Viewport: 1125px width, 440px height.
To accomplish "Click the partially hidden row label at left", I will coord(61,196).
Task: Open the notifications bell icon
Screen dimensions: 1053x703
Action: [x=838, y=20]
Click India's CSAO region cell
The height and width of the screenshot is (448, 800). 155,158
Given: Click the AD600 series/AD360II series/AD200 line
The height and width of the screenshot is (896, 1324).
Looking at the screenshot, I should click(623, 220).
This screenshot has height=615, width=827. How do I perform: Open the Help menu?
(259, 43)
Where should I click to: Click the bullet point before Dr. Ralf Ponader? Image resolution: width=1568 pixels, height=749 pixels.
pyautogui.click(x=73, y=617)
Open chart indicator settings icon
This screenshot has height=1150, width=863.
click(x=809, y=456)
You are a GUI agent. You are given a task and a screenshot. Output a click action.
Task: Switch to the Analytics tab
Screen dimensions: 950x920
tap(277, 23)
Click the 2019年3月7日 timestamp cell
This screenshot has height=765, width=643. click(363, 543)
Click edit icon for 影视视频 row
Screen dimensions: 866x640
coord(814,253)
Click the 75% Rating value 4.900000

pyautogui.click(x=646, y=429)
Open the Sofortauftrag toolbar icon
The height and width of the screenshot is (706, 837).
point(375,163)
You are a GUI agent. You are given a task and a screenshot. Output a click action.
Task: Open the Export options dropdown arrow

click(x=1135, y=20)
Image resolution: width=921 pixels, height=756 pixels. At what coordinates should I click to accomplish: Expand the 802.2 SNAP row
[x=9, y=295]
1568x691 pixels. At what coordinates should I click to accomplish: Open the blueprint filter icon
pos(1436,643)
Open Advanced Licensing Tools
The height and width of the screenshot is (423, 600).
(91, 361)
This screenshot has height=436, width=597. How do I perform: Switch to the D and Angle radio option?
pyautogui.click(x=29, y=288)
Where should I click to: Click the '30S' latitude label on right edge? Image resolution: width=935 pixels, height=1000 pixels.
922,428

-------

The last part of the records is the answer, beginning at the line that holds "The height and width of the screenshot is (706, 837)." and including the final line, repeated exactly.

The height and width of the screenshot is (706, 837).
point(375,163)
You are a GUI agent. You are given a task and a screenshot. Output a click action.
Task: Open the Export options dropdown arrow

click(x=1135, y=20)
Image resolution: width=921 pixels, height=756 pixels. At what coordinates should I click to accomplish: Expand the 802.2 SNAP row
[x=9, y=295]
1568x691 pixels. At what coordinates should I click to accomplish: Open the blueprint filter icon
pos(1436,643)
Open Advanced Licensing Tools
The height and width of the screenshot is (423, 600).
(91, 361)
This screenshot has height=436, width=597. How do I perform: Switch to the D and Angle radio option?
pyautogui.click(x=29, y=288)
Where should I click to: Click the '30S' latitude label on right edge? Image resolution: width=935 pixels, height=1000 pixels.
922,428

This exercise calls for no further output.